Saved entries
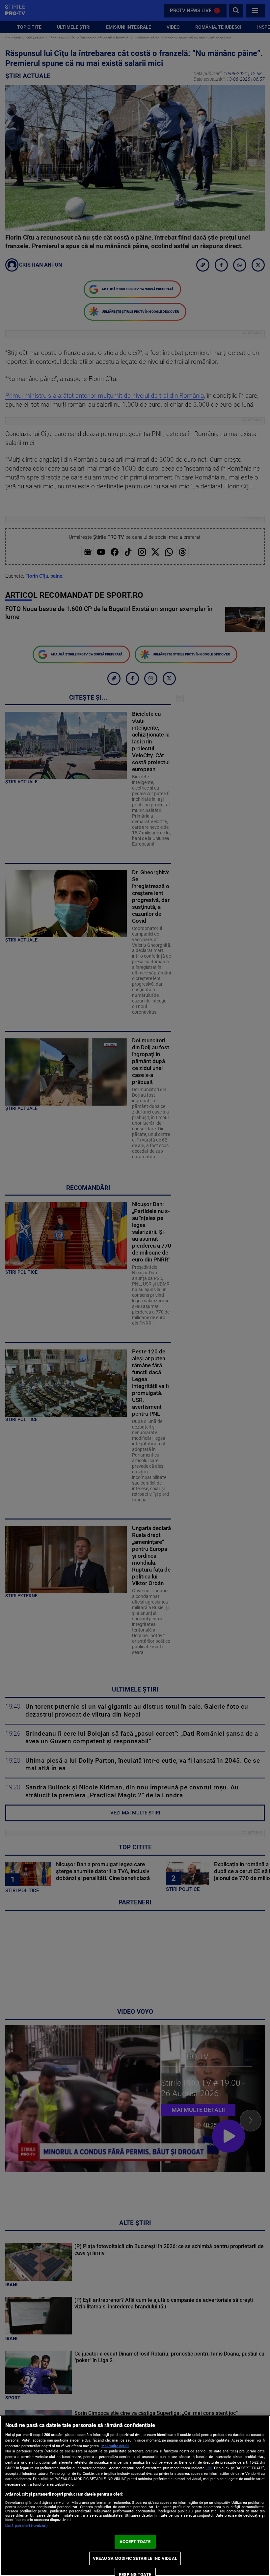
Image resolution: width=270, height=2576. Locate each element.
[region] (135, 2496)
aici (208, 2468)
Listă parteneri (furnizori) (26, 2526)
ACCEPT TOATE (135, 2541)
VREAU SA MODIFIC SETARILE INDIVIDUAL (135, 2558)
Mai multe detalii (115, 2446)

◆ WHAT YOU HAVE TO DO
Nothing should appear in the output except the lines from the one with "[region] (135, 2496)" through the end of the records above, copied exactly.

◆ EXERCISE OUTPUT
[region] (135, 2496)
aici (208, 2468)
Listă parteneri (furnizori) (26, 2526)
ACCEPT TOATE (135, 2541)
VREAU SA MODIFIC SETARILE INDIVIDUAL (135, 2558)
Mai multe detalii (115, 2446)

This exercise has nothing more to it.